_Dataset records_:

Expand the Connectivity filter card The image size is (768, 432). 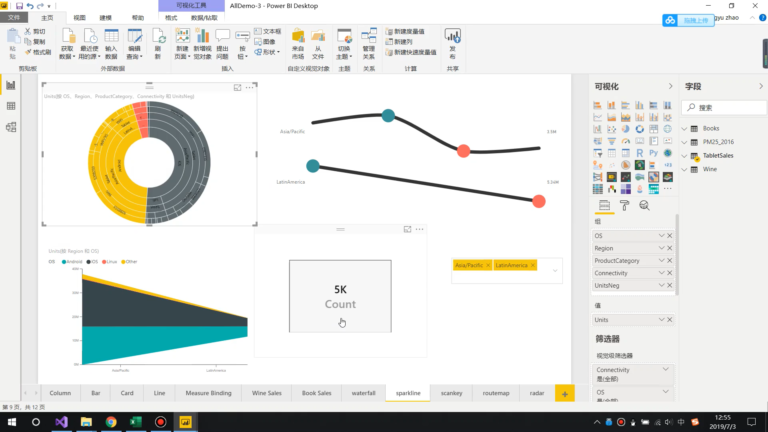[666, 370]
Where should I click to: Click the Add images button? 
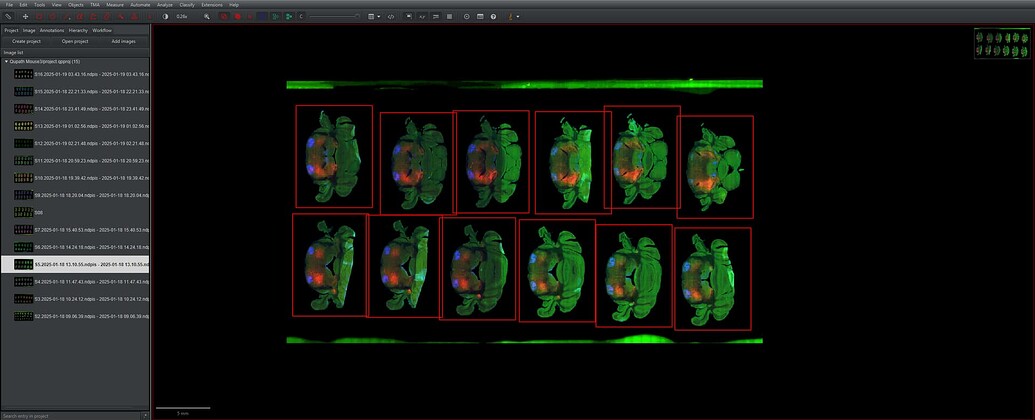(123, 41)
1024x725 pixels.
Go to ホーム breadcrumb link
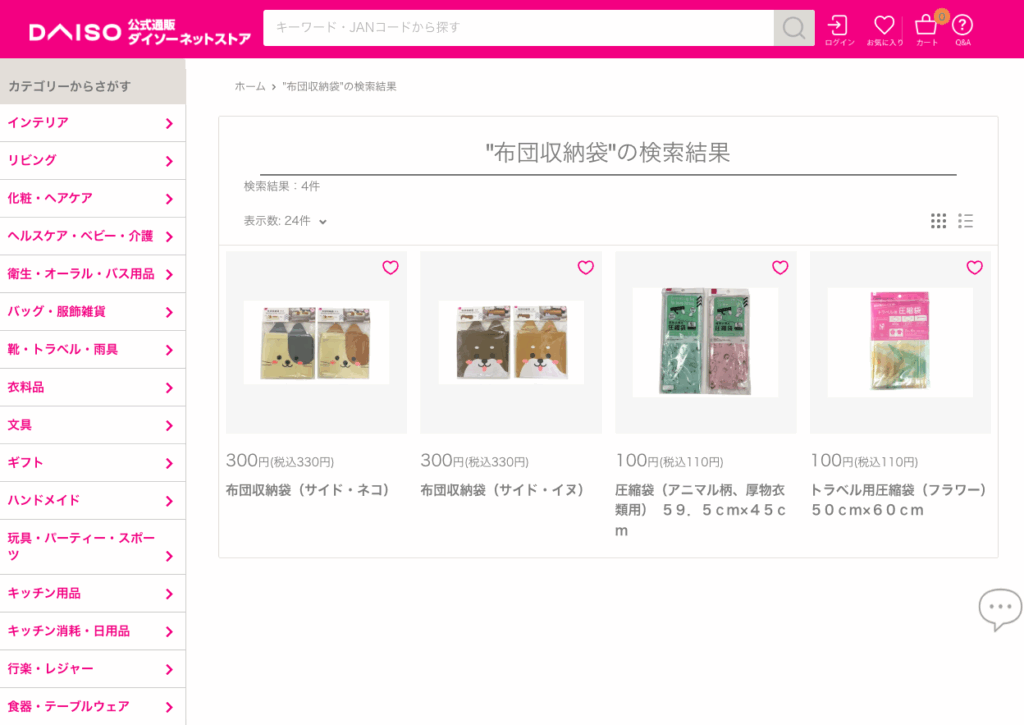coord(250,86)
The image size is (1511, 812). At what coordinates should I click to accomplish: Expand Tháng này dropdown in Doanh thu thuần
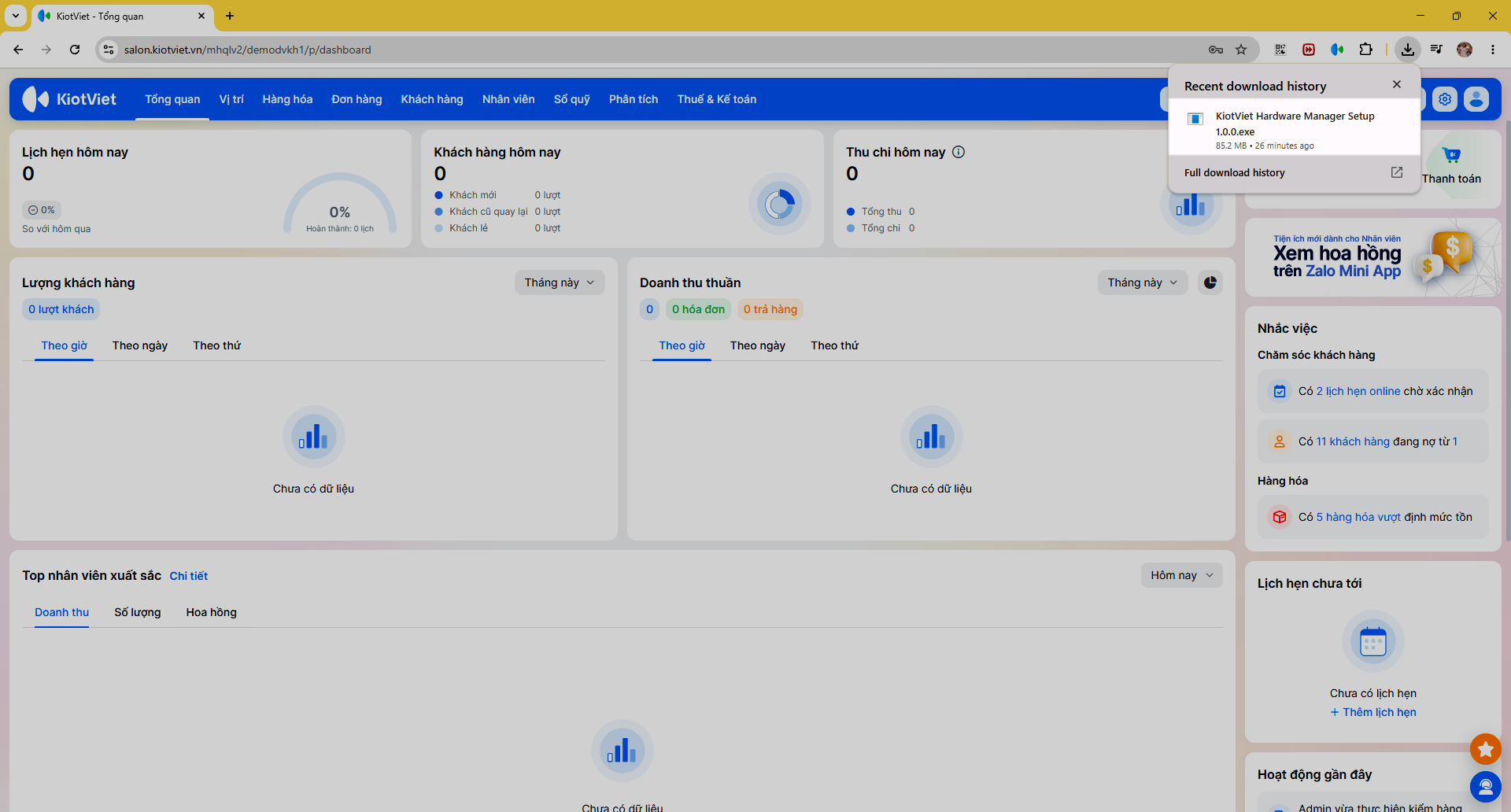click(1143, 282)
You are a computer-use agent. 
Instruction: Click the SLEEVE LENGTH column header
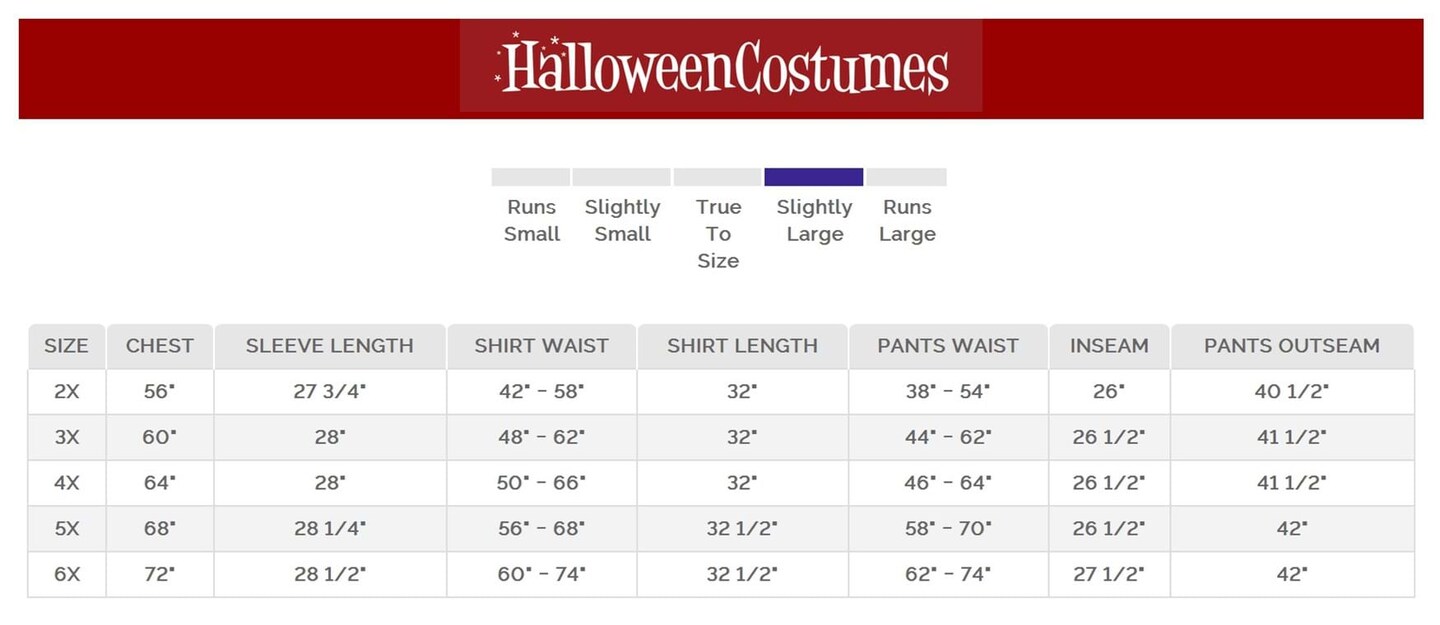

_Problem_:
Your task is to repeat only the lines from the line containing "You are a computer-use agent." through the final line of the material, inclusive; do not include pictures.

_Solved exercise_:
You are a computer-use agent. 
Instruction: Click the SLEEVE LENGTH column header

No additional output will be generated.